リルバブの境遇が共感を呼び、SNSのフォロワーが次々に増加。
動画を公開すれば、再生回数はたちまち200万回を突破した。

しかも、治療費の足しになればと製作したTシャツは、作るそばから完売。
関連グッズも合わせると、その売り上げは、何と3億円にものぼった!
人気はどんどん過熱し、テレビやイベントにも引っ張りだこ。
数多くのスターもリルバブファンを公言するなど、いつしか全米を巻き込む大ブームとなったのだ!
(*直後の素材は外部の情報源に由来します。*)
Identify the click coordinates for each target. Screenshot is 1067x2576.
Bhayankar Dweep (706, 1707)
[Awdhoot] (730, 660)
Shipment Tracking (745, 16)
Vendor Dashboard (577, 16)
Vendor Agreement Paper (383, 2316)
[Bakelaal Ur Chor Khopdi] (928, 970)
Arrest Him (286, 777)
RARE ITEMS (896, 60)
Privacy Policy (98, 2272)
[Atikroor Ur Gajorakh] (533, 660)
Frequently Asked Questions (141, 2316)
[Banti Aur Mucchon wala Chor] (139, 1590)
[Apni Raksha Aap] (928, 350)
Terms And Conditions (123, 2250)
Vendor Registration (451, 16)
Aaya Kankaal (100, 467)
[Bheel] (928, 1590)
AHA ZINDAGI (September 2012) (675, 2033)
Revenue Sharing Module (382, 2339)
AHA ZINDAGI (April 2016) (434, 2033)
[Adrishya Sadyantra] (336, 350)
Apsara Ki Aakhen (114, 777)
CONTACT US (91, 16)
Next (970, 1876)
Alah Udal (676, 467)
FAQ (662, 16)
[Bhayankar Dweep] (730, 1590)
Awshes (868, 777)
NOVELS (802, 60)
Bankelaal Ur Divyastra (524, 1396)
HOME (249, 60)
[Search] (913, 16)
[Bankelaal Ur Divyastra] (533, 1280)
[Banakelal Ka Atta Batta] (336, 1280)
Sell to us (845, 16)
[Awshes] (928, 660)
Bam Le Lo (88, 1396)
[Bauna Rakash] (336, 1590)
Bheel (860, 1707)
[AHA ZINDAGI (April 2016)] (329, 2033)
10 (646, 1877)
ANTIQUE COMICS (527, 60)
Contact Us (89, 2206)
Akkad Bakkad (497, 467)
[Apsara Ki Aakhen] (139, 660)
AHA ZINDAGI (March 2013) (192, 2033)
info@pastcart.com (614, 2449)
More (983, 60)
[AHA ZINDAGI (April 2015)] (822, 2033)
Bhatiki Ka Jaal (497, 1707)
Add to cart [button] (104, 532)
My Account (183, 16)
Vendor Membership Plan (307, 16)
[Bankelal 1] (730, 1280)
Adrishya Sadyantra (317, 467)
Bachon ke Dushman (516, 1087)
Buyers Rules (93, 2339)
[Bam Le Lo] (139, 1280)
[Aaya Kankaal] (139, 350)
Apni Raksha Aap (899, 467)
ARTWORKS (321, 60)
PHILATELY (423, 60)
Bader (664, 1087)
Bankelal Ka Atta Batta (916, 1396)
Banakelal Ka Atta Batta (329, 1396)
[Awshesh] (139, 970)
一方、人生を諦めかけていたマイクさんは…何と自身のバンドで、メジャーデビューしていた!
しかも2015年には、日本公演まで果たしたという!

そんな大スターとなったリルバブは、現在どうしているのか?
アメリカ、インディアナ州の、マイクさんの自宅を訪ねてみた。
マイクさんもリルバブも元気にしてた。

マイクさんはこう話してくれた。
「大理石骨病が完治したわけじゃないんですが、病気の進行は止まっています。しかも、こうして人気者になってくれたおかげで、ずいぶん暮らしも楽になりました。もしかしたらリルバブは、僕に恩を返してくれたのかもしれません。」

リルバブのお陰で、治療費などで出来た借金は完済。
ただ気になるのは、余ったお金の使い道だが…売り上げの殆どは、動物愛護団体などに寄付をしているという。

しかし、リルバブがもたらした幸運は、それだけではないという。
何とマイクさんは、4年前に結婚。
その後、2人の子どもにも恵まれたという。
実は、妻・ステイシーさんとは、リルバブが出演したイベント会場で出会ったのだという。